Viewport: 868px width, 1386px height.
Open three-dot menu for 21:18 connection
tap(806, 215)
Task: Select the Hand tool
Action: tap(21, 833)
◆ ◆ ◆ ◆
WHAT IS EXPECTED: What you return should match every line above exactly.

EXERCISE SOLUTION:
Viewport: 868px width, 1386px height.
Open three-dot menu for 21:18 connection
tap(806, 215)
Task: Select the Hand tool
Action: tap(21, 833)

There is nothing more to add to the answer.